Thanks for your effort!!! Do you think that this could also be an issue with the Aperio files, which they could fix in their scanning software?

jcupitt commented 5 months ago

It's a very long-standing issue in SVS, so they probably can't change it without breaking compatibility. For example, openslide patch around this problem in their SVS reader here:

https://github.com/openslide/openslide/blob/main/src/openslide-decode-tiff.c#L245-L246

I think it's probably something bfconvert could improve -- IMO they shouldn't just pass JPEGs through from SVS, they ought to fix the component ids. It might be worth reporting the issue to them.

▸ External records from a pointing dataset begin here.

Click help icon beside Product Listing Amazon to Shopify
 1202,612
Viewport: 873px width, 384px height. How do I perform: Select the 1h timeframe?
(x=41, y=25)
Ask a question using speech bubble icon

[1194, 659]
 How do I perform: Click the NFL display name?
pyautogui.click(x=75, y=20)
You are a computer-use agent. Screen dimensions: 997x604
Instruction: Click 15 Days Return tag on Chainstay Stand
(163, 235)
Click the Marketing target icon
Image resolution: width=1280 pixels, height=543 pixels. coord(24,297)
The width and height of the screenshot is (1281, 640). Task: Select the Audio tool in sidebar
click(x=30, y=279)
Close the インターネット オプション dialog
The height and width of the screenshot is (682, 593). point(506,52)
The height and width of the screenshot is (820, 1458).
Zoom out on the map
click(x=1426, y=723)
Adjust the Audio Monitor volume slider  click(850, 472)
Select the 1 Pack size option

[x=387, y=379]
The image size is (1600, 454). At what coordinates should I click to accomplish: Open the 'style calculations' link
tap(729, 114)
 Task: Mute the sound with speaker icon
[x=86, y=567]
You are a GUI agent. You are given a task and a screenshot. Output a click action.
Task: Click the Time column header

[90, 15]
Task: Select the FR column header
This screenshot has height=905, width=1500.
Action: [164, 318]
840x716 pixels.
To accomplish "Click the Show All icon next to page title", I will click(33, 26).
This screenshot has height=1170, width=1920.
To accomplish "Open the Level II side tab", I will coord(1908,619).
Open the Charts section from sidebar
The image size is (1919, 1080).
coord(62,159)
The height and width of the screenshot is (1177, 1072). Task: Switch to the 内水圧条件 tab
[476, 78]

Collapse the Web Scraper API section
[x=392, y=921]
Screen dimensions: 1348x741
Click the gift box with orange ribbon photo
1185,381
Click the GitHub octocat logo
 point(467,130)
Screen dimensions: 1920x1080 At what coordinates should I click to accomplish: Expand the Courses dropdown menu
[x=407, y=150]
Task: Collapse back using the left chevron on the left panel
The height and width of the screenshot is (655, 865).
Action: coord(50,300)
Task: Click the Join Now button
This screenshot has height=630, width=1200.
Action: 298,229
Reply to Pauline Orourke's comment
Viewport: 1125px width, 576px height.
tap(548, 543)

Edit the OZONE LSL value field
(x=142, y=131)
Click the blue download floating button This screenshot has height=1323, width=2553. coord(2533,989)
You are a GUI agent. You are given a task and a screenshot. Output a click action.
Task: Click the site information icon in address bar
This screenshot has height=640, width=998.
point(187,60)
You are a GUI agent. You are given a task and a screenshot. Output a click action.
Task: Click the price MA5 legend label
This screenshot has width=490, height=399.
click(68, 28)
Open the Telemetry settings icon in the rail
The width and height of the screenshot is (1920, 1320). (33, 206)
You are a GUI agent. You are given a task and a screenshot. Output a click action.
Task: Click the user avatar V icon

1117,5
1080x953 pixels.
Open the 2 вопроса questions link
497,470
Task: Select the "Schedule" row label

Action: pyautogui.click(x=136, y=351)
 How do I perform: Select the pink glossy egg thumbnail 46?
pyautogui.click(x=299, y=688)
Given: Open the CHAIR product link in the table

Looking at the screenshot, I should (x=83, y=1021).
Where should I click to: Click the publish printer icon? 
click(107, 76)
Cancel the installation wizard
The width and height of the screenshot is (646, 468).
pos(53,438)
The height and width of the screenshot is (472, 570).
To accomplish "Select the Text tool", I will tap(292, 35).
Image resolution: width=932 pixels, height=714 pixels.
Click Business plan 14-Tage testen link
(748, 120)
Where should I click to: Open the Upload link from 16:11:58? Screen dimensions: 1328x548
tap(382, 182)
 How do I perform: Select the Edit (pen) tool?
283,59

FabianHoerst commented 5 months ago

It could be beneficial; I'm considering bringing up this issue with them. Additionally, I've identified some other issues with their conversion process that I plan to address soon (especially when using -precompressed). However, I need to organize public data to help them replicate the issue beforehand.

jcupitt commented 5 months ago

That sounds like a useful thing to do. I'd be happy to assist if you need anything.

jcupitt commented 3 months ago

bioformats are also working on fixing their side, so I think this is resolved.